Jitsi meet performance: comparison to hangouts, teams and bigBlueButton

If you installed your own instance, you can configure the bitrate via config.js file as described here.
Zoom is a privacy mess link1 and link2. Moreover, it supports h.264 not h.265. h.265 is very expensive in terms of royalties, I do not think that someone in open source world will use it.

I agree that the adoption of VP9 is crucial, you can vote for the issue here.

I wonder if there’s the option of going one better than VP9 and leaping straight to AV1?!

That would really put Jitsi on the map :muscle:

1 Like

No, since browsers do not support AV1 on WebRTC. Moreover, AV1 is CPU intensive and at the moment there is not hardware acceleration support so it is not good for mobile devices.
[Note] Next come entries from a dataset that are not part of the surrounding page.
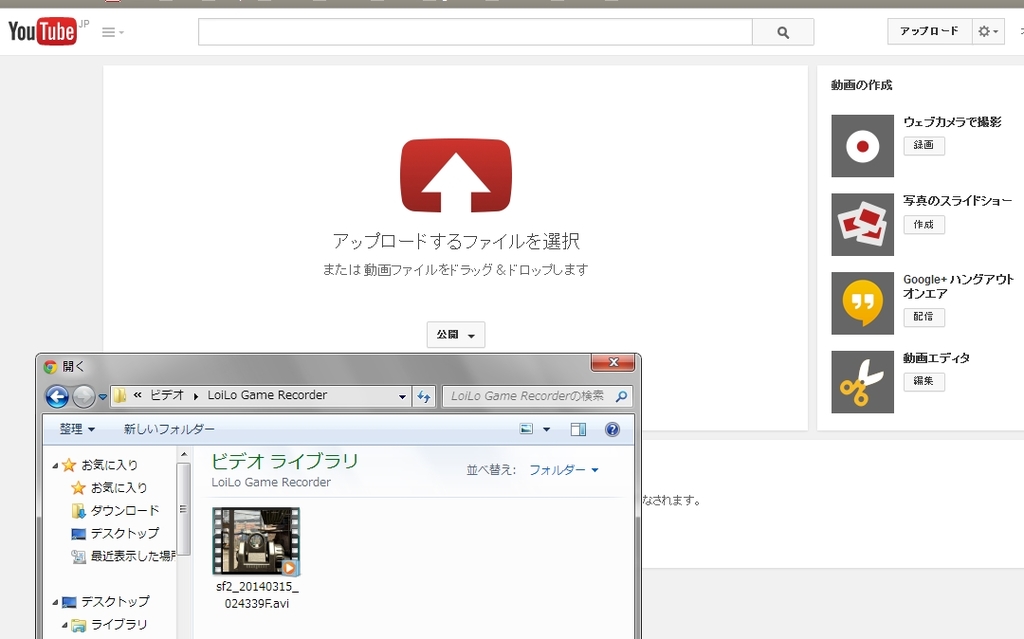Click the webcam record icon
Image resolution: width=1024 pixels, height=639 pixels.
[x=862, y=146]
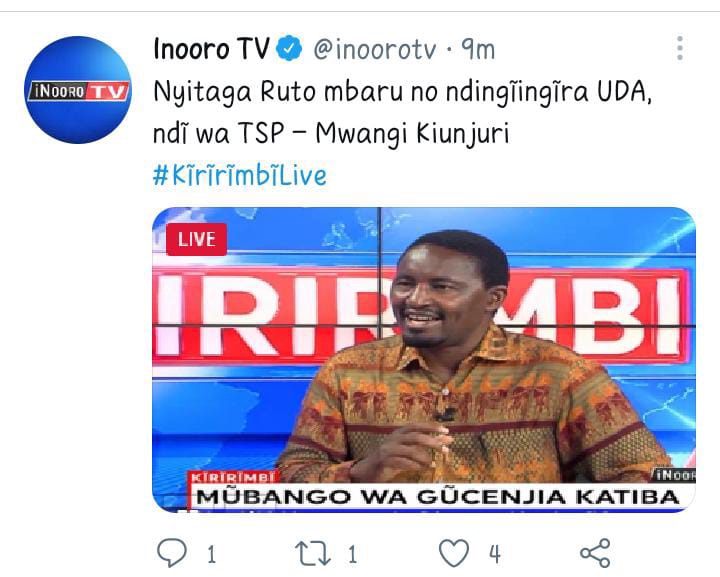
Task: Reply using the comment bubble icon
Action: tap(172, 553)
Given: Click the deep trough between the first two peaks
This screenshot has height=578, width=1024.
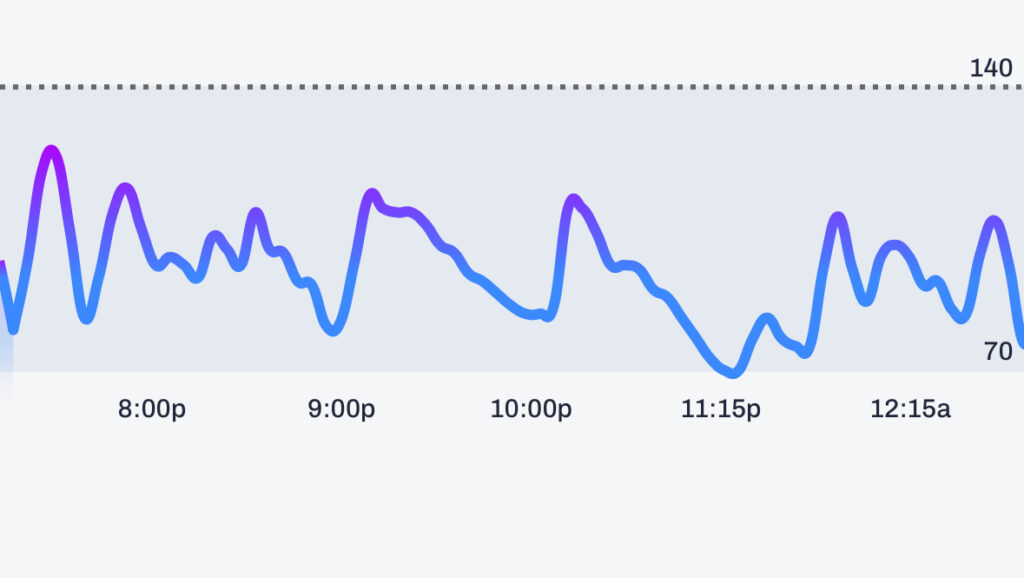Looking at the screenshot, I should [87, 318].
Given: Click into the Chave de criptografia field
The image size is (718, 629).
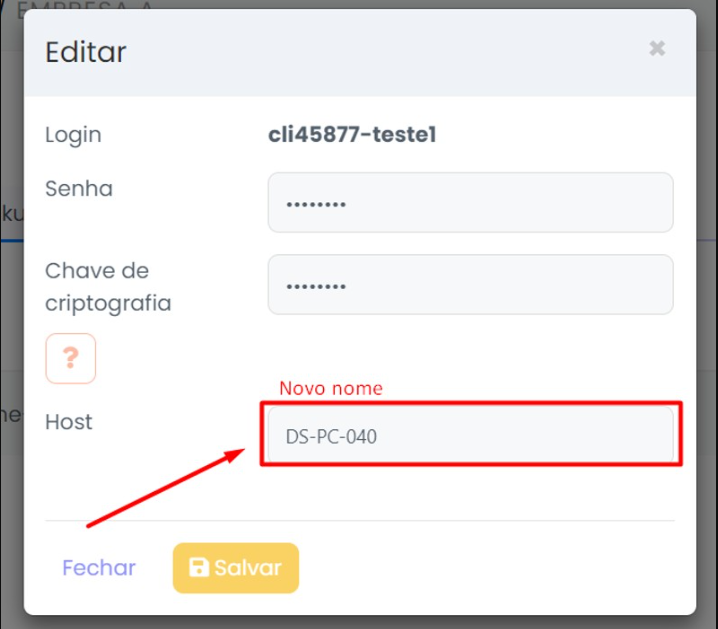Looking at the screenshot, I should [x=470, y=285].
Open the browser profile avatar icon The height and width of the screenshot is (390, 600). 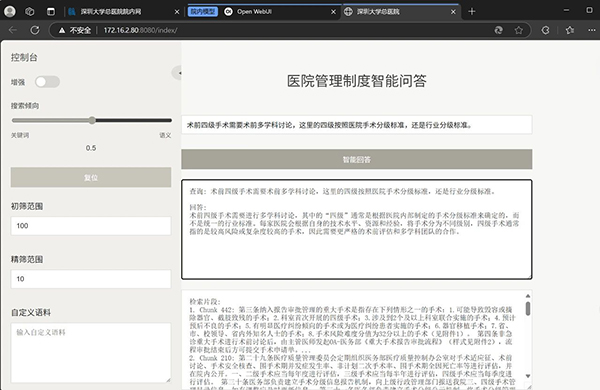click(10, 11)
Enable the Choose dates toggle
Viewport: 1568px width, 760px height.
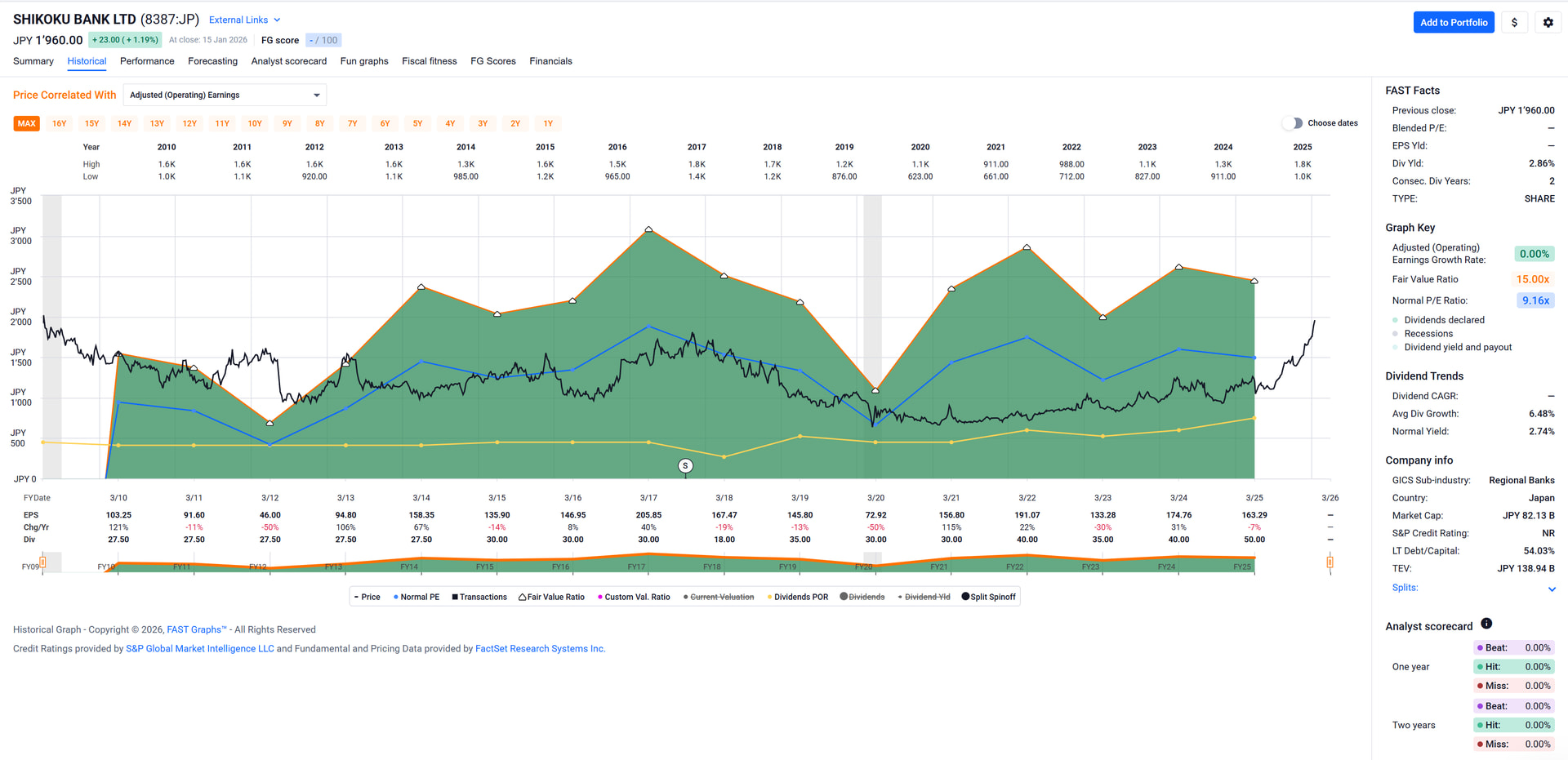coord(1292,123)
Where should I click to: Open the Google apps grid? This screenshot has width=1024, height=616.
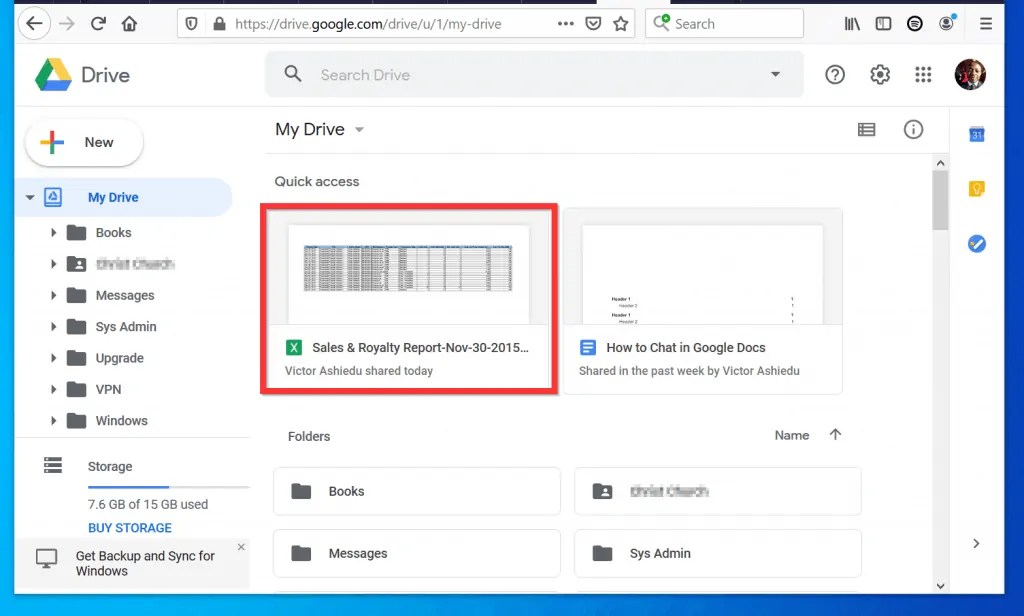tap(922, 74)
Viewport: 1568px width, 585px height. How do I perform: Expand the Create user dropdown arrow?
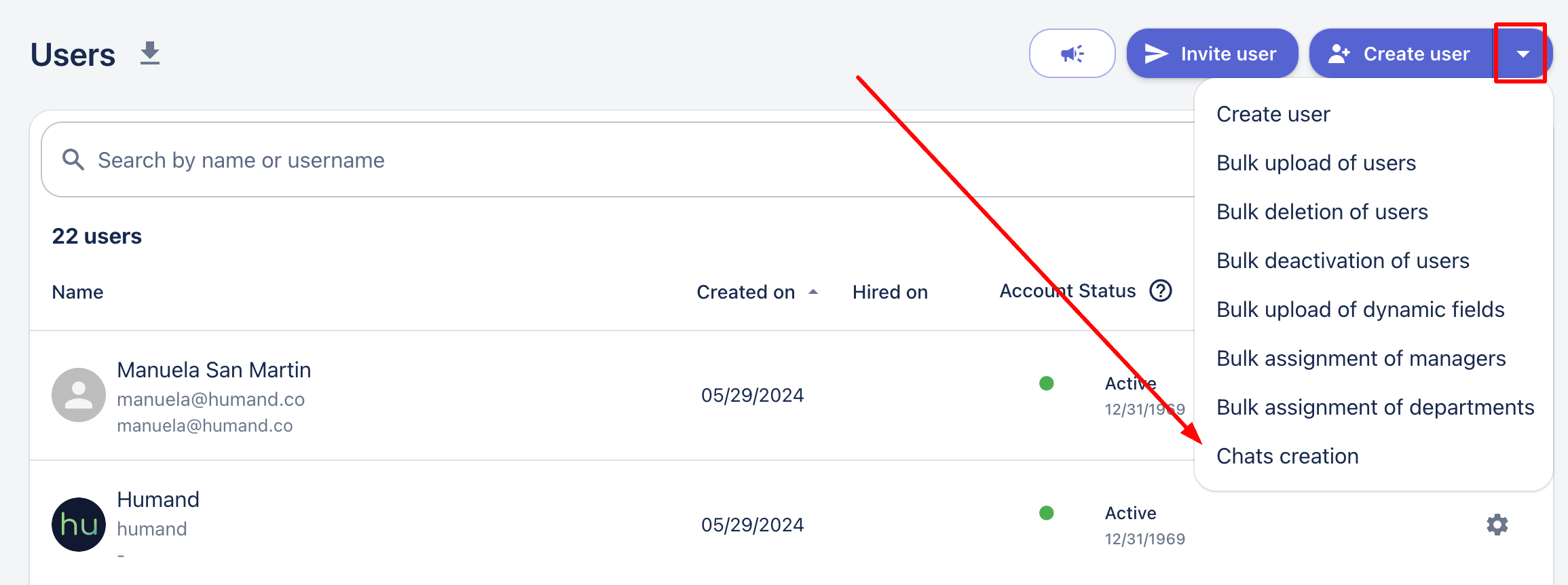(1523, 54)
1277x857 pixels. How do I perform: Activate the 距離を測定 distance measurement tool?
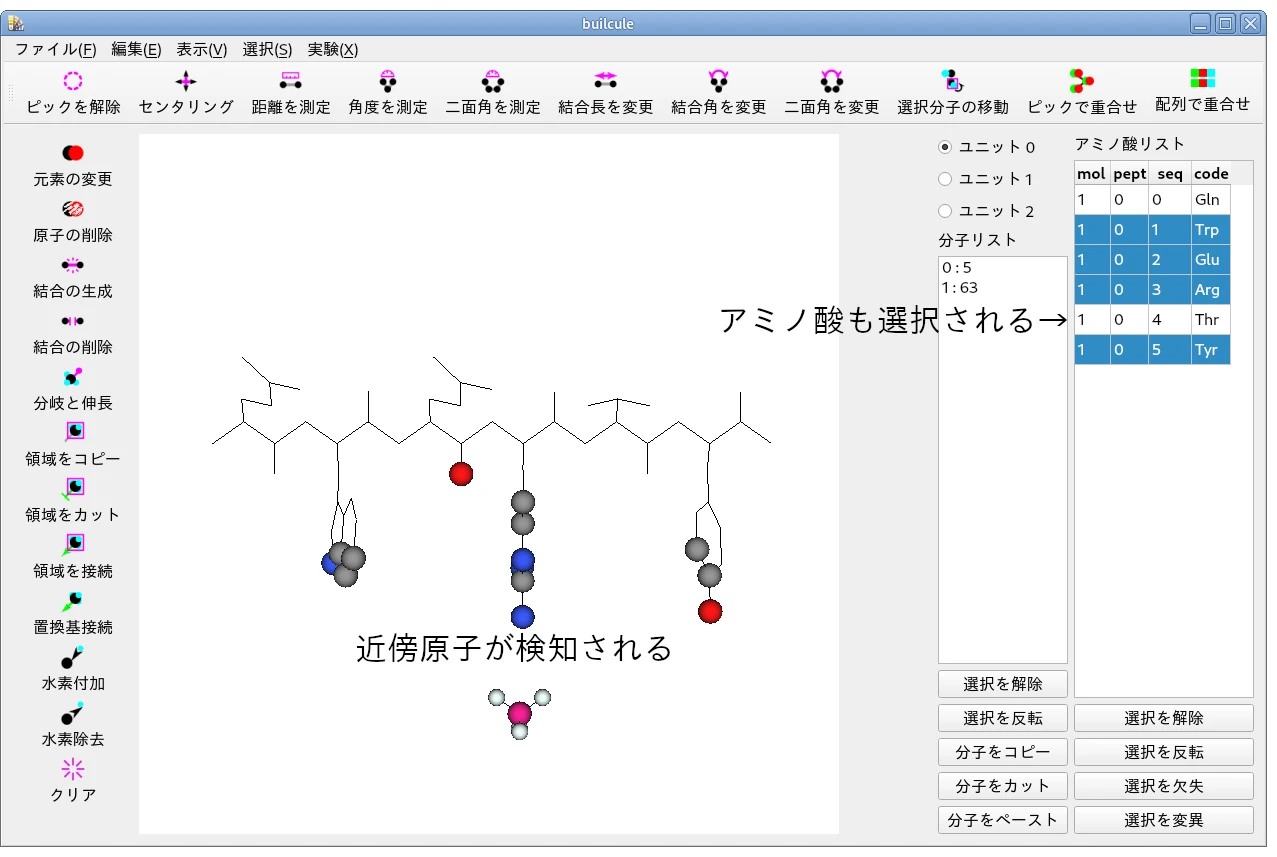point(290,82)
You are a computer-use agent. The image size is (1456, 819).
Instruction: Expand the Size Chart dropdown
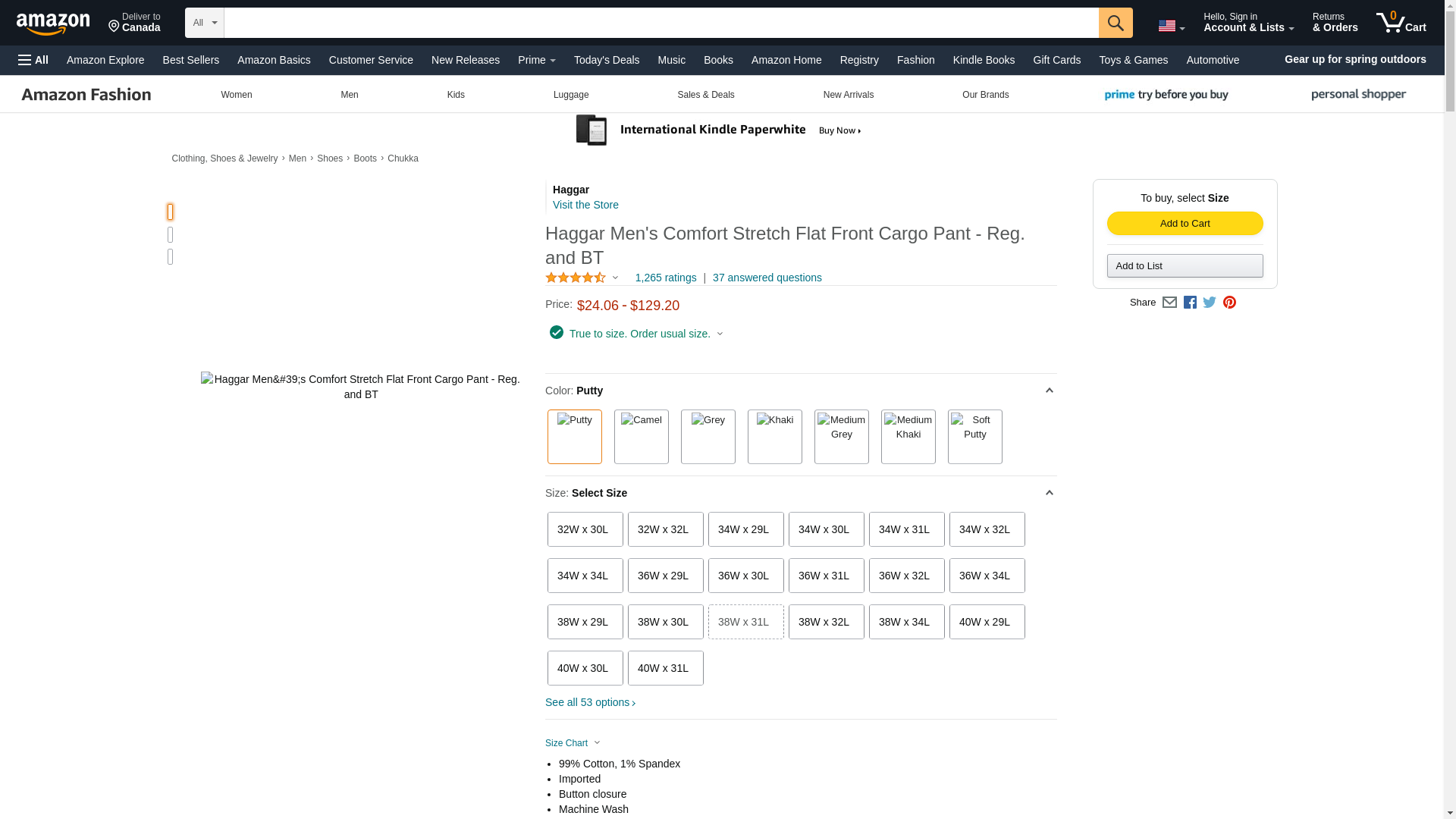[573, 743]
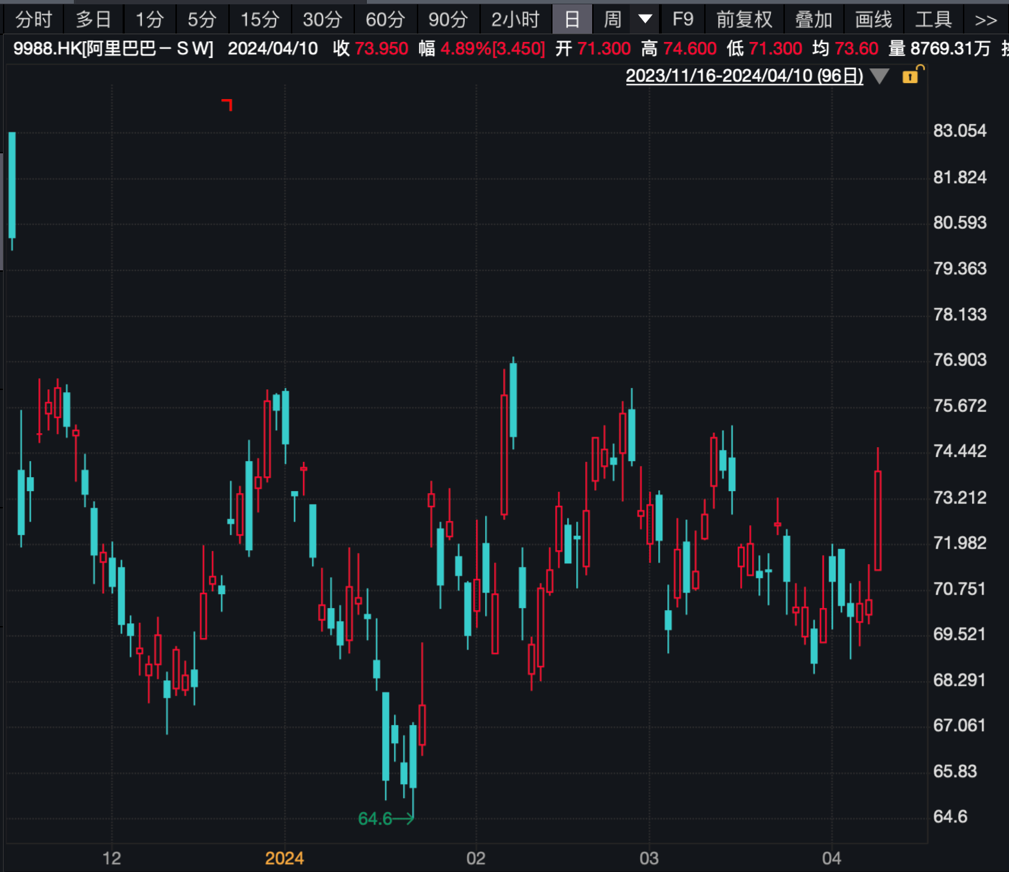Image resolution: width=1009 pixels, height=872 pixels.
Task: Switch to the 分时 intraday view
Action: click(x=33, y=19)
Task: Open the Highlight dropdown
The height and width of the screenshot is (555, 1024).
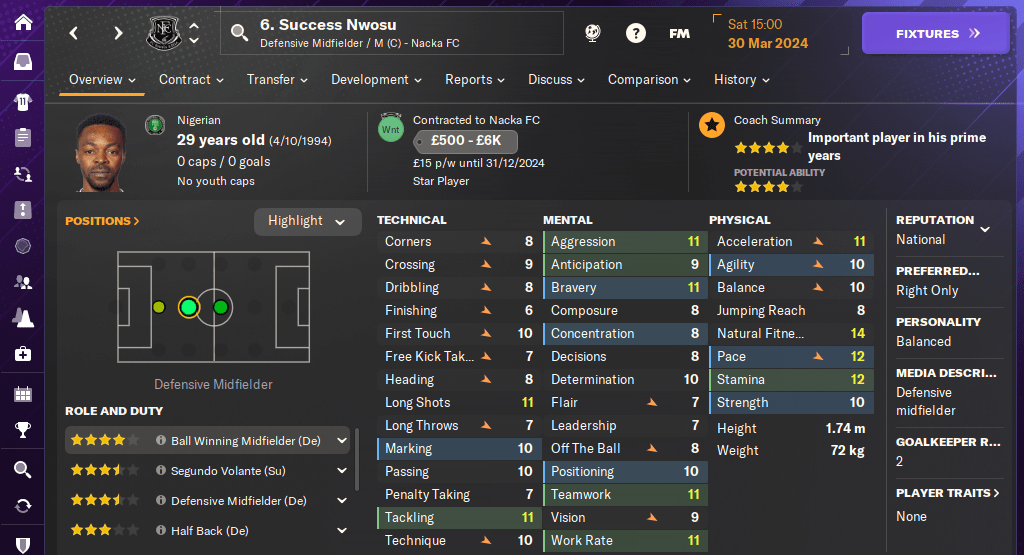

:cry: Oh that’s a shame. Thanks for taking the time to reply though.

I’m still evaluating the performance of jitsi. Is there any way to know about the limits of jitsi? Number of users per room? Users per server? This study is old and this project is not usable.
I found this quite recent paper of 2018 that compares: jitsi, kurento, janus and medooze. Jitsi and medooze were the best SFU in terms of number of users (490 users with 70 rooms) and RTT while medooze was the best in terms of image quality.
Thank you

I actually dont think VP9 will make this a game changer, I think Zoom is not working like SFU, but rather generates 2 mixed video signals on the server and allows the client basically to downstream one of them (Gallery view or speaker view), I can be wrong though.
This way, there is only 1 stream download for every user, instead of 30, if you try to see 30 faces with Jitsi.
I think, thinking in this direction is the only way to make Jitsi a viable option for large groups/classes (30 participants) that want to see everyone on video.
The fact that you can basically stream a mixed video to Youtube is telling me that some of the needed parts are already there. It is more about thinking, how to re-structure it, so that participants stream their signal to the server, but get only one mixed signal back. And yes this will consume server performance.

Is that a direction that some folks are already thinking?


I think this is the interessing point : What is the real added value to see every video ?
I think its only psychologic (or for monitoring) because in fact , there is no value seeing each moving their head.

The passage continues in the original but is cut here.